- **Stated task**
Rewrite the stretch of the material from the line containing "Where should I click to: Point to the 駐車場" through the line containing "Action: [x=80, y=41]", replacing "circle" with "dot" and changing nothing else. Return only those lines.

- **Data provided**
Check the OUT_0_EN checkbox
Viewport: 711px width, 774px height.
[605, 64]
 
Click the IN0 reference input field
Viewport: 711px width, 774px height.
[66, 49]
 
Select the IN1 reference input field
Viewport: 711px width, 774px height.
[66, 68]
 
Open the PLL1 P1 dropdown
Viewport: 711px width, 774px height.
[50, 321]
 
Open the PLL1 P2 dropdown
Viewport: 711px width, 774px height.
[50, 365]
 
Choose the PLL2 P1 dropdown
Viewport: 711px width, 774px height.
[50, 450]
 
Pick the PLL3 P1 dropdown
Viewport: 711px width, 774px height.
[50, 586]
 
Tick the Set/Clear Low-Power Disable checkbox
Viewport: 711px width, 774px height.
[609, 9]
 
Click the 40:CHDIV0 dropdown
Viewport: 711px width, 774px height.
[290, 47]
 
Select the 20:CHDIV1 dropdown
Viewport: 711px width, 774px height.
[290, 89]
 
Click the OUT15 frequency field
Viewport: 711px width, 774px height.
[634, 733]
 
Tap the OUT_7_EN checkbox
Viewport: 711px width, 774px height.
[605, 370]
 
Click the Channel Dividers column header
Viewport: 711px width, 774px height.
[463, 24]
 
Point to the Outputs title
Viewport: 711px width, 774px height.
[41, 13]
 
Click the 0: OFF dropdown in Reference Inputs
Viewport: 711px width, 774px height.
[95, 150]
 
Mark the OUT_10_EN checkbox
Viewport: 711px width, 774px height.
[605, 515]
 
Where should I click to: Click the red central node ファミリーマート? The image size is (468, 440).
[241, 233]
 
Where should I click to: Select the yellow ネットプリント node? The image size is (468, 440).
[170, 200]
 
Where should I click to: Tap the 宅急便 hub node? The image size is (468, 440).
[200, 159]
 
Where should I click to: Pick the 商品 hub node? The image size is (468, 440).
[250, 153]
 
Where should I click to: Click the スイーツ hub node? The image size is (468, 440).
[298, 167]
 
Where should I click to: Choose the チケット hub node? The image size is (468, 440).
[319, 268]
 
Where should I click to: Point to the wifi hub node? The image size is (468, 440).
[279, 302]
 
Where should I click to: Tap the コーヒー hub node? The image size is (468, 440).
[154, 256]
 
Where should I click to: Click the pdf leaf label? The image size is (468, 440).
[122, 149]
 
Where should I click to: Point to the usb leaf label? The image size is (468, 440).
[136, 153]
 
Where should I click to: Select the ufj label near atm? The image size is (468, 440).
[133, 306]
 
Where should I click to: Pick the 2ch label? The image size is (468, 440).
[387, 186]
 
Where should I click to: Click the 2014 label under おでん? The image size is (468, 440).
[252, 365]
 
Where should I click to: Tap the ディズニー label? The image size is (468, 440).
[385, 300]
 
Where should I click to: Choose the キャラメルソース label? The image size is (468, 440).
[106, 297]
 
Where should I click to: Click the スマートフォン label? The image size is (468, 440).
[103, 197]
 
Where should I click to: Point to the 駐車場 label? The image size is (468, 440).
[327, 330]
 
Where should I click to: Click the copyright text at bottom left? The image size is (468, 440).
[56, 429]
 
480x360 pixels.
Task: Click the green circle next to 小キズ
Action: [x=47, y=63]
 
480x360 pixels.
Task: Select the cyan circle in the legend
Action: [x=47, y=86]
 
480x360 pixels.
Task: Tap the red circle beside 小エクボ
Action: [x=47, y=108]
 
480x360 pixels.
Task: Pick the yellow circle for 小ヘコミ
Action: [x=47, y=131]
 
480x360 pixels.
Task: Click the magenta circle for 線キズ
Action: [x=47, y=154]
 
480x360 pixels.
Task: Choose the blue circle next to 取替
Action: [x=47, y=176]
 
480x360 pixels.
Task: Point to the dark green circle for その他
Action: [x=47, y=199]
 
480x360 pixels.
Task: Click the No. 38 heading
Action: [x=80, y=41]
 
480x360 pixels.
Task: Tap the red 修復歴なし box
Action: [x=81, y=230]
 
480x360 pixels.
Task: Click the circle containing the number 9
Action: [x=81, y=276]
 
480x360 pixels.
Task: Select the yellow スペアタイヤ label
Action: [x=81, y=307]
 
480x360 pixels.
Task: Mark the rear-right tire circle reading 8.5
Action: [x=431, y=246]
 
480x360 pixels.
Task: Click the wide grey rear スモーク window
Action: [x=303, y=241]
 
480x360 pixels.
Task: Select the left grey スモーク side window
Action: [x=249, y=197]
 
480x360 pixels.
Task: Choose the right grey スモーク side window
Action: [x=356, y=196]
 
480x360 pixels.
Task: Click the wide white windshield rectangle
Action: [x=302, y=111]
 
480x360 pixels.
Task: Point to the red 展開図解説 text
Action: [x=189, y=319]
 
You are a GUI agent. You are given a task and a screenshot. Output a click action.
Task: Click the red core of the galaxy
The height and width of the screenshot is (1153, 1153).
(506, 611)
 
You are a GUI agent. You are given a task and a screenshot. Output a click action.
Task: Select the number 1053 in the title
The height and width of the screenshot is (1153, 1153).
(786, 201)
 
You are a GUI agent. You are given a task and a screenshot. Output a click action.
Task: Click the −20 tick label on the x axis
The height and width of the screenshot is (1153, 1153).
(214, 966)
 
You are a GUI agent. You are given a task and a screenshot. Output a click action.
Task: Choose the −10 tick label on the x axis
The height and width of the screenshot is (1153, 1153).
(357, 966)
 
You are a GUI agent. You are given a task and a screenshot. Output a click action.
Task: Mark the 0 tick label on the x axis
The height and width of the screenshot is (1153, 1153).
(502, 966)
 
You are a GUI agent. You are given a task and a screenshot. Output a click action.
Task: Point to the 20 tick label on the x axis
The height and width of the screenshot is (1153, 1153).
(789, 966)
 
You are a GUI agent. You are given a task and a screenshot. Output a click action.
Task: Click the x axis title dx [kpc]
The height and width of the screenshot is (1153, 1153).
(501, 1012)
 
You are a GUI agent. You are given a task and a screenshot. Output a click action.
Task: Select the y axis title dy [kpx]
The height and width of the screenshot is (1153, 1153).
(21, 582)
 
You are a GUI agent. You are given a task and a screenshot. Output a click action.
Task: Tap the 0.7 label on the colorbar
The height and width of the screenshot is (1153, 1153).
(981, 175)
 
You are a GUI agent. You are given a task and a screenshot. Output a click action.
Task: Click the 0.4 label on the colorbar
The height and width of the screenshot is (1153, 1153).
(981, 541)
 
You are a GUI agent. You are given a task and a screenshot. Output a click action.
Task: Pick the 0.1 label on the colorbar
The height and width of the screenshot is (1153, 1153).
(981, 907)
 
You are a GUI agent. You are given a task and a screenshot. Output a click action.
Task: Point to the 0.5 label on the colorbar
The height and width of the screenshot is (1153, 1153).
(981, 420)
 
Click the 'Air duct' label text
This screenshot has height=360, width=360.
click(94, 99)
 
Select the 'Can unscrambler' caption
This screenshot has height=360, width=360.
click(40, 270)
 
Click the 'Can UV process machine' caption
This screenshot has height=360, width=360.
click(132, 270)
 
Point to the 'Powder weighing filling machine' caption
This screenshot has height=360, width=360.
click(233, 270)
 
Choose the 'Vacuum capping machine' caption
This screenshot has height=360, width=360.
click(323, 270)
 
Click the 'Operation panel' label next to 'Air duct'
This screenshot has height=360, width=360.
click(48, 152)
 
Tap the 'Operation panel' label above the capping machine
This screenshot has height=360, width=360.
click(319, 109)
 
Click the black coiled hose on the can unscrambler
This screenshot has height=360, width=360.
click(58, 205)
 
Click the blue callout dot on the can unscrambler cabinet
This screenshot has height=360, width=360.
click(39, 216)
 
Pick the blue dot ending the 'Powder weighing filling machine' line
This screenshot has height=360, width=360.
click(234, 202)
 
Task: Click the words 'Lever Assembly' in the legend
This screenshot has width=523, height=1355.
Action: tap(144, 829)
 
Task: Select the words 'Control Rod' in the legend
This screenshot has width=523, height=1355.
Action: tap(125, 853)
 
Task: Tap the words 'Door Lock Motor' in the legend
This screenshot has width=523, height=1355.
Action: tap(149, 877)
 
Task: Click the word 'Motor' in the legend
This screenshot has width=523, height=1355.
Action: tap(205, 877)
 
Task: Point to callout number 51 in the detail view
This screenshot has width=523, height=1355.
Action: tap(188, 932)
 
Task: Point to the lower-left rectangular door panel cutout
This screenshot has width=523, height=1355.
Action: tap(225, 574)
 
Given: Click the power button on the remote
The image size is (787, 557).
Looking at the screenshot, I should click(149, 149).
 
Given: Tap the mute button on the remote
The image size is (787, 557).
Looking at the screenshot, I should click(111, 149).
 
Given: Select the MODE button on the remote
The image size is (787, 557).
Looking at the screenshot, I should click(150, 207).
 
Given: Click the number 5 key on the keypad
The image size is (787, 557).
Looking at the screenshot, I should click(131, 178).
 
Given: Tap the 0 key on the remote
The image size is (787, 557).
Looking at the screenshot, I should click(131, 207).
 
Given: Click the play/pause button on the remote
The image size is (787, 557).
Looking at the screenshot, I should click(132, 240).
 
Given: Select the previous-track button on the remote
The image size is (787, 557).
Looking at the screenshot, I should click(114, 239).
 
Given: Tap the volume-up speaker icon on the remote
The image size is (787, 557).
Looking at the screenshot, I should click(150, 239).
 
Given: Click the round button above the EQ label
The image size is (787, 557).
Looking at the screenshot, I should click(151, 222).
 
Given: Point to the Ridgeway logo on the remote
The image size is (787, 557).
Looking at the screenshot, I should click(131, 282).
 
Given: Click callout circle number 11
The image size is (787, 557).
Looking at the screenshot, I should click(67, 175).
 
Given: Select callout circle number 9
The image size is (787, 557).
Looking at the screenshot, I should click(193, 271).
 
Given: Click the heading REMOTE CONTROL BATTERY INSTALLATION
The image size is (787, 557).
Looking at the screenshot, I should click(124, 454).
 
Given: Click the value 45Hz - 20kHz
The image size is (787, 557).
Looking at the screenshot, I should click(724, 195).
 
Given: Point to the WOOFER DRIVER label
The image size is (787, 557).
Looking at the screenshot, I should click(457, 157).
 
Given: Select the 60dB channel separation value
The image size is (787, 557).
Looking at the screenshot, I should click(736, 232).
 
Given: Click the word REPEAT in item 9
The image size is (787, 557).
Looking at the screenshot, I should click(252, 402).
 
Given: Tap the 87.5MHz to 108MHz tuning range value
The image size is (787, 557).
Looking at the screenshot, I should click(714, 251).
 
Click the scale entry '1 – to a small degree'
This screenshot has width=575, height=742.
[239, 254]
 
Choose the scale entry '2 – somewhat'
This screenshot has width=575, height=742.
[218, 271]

- **Result for this exercise**
Where should I click to: Point to the 駐車場 label? The image size is (468, 440).
[327, 330]
 
Where should I click to: Click the copyright text at bottom left? The image size is (468, 440).
[56, 429]
 
480x360 pixels.
Task: Click the green dot next to 小キズ
Action: [x=47, y=63]
 
480x360 pixels.
Task: Select the cyan dot in the legend
Action: [x=47, y=86]
 
480x360 pixels.
Task: Tap the red dot beside 小エクボ
Action: [x=47, y=108]
 
480x360 pixels.
Task: Pick the yellow dot for 小ヘコミ
Action: [x=47, y=131]
 
480x360 pixels.
Task: Click the magenta dot for 線キズ
Action: [x=47, y=154]
 
480x360 pixels.
Task: Choose the blue dot next to 取替
Action: [x=47, y=176]
 
480x360 pixels.
Task: Point to the dark green dot for その他
Action: [x=47, y=199]
 
480x360 pixels.
Task: Click the No. 38 heading
Action: [x=80, y=41]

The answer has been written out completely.